New study: Spikes in violence are major driver of child immigration from Central America
While the dominant rhetoric around migration has focused on economic drivers, a new study today from Michael Clemens, senior fellow at the Center for Global Development, quantifies for the first time just how much violence drives child migration – and finds that spikes in violence are, in fact, the main driver of child migration from Central America. The report, “Violence, Development, and Migration Waves: Evidence from Central American child migrant apprehensions” examines the relationships between violence, economics, and unaccompanied child (UAC) migration out of El Salvador, Guatemala, and Honduras—known as the Northern Triangle. Parts of this region suffer from some of the highest homicide rates on earth. Using previously unreleased data provided by the Department of Homeland Security, this new research shows that spikes in violence are the main driving factor behind unaccompanied child migration from municipalities in the Northern Triangle. Persistently poor employment conditions are also found to be a factor.
- One additional homicide per year caused 3.7 additional child apprehensions in the U.S. Violence spikes are the main driving factor behind child migration, and one additional homicide per year in the region sustained over the whole period 2011-2016 – that is, a cumulative total of six additional homicides caused a cumulative total of 3.7 additional unaccompanied child apprehensions in the United States.
- Eight percent of all 17 year-olds in the region have been apprehended at the U.S. border. The number of apprehensions of 17 year-old unaccompanied child migrants from the Northern Triangle from 2011–2016 is a whopping 8 percent of the total number of 17 year-olds who were initially living in those countries. This percentage does not include those migrants who were not apprehended, nor those who never made it to U.S. border.

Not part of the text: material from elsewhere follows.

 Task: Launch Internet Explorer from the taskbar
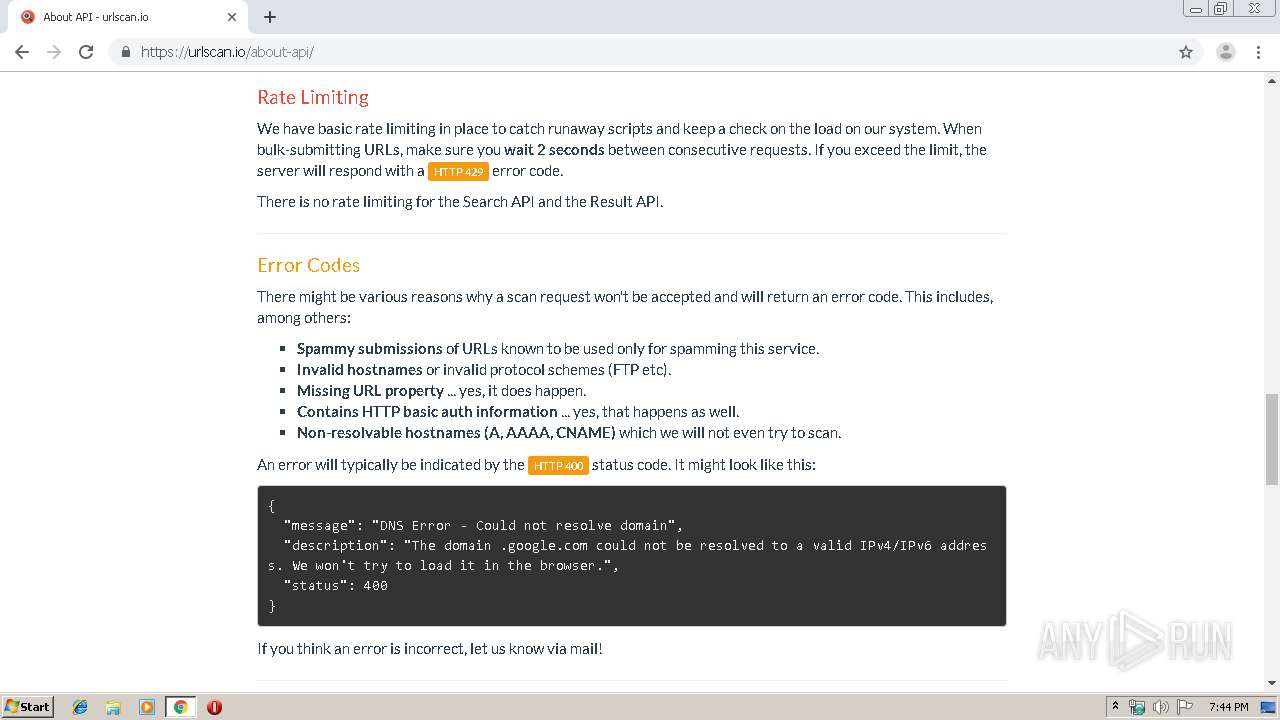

“Under U.S. and international law there are fundamentally three types of migration that are recognized – family migrants, economic migrants, and refugees. That system was set up two generations ago. But today, the drivers of migration are much more complex than that,” said Michael Clemens, senior fellow at the Center for Global Development. “Any one migrant could be simultaneously seeking family reunification, the opportunity to contribute economically, and seeking safety from violence. This is most obvious for many migrants from Central America, Sudan, or Afghanistan, but it is increasingly true around the world.”
Currently, international refugee and asylum law protects individuals targeted for violence due to beliefs, but does not protect those fleeing areas where there is severe violence. “Current law is built as if every migrant who isn’t sponsored by a close family member is either an asylum-seeker or an ‘economic migrant.’ That system is outdated, and it’s on a collision course with the reality of today’s migration flows,” said Clemens.